Targeting the CD28-mediated T cell activation with antagonists (CD80/86) has proven to be a promising alternative to current immunosuppressive treatments. However, this strategy inhibits the entire pathway including CTLA-4 signals that are crucial to the function of regulatory T cells.
The EU-funded http://www.triad-cd28.eu/ (TRIAD) project proposes to correct T cell imbalance through selective inhibition of CD28. This approach promises to restore or induce peripheral tolerance.

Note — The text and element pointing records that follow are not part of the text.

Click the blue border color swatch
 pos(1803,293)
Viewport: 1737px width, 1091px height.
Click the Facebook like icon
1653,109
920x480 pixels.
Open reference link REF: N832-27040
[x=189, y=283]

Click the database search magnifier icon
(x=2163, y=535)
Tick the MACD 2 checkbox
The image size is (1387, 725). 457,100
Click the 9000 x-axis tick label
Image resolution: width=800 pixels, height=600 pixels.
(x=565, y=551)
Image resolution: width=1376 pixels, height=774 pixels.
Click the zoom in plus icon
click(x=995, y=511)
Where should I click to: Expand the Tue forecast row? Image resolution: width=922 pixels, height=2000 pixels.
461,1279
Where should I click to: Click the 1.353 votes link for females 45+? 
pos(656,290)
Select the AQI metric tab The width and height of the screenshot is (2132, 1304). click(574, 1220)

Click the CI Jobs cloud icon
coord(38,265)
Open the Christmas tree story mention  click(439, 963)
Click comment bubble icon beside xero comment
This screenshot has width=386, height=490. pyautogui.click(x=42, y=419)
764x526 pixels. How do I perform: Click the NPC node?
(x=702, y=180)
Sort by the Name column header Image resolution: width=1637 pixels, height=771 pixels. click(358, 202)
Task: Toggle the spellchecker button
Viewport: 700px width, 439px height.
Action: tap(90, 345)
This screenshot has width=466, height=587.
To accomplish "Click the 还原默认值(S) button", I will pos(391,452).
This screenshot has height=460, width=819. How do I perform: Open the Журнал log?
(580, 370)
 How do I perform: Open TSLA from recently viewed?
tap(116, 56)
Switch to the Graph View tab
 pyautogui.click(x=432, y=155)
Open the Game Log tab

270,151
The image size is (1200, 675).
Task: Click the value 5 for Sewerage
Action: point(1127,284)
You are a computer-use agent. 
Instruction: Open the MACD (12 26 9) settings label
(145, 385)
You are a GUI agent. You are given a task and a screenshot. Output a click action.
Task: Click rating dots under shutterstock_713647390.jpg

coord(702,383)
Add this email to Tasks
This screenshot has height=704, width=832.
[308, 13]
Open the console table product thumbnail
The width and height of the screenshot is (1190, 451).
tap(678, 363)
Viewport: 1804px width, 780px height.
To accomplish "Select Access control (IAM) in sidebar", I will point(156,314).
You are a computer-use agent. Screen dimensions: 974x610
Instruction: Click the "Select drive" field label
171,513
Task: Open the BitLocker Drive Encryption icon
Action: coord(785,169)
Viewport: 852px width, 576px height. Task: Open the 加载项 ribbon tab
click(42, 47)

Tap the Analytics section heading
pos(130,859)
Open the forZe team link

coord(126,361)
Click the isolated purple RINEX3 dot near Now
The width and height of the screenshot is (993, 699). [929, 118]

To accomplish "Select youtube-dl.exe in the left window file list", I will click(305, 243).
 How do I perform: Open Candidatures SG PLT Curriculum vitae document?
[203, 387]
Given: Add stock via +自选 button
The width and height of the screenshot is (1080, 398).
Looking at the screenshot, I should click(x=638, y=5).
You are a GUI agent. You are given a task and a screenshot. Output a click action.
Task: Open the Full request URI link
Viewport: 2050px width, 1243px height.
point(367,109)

In this context, researchers are screening a novel CD28 antagonist (FR104 antibody) in non-human primate and rodent models for toxicity and efficacy. In vitro studies show that antagonising CD28 increases regulatory T cell suppressive activity and reduces effector T cell responses.
Promising results have also been obtained in a macaque model of collagen-induced arthritis. In vivo administration of the anti-CD28 antibody seems to abrogate arthritis symptoms and prevent inflammation. Interestingly, the CD28 blockade could also be applied for prolonging allograft survival.
Dampening the activation of T effector cells could potentially reactivate endogenous viruses such as Epstein-Barr virus. This demonstrates the need for careful investigation prior to initiating clinical trials. Nonetheless, the TRIAD concept of selectively restoring self-tolerance to treat autoimmunity constitutes a valid approach.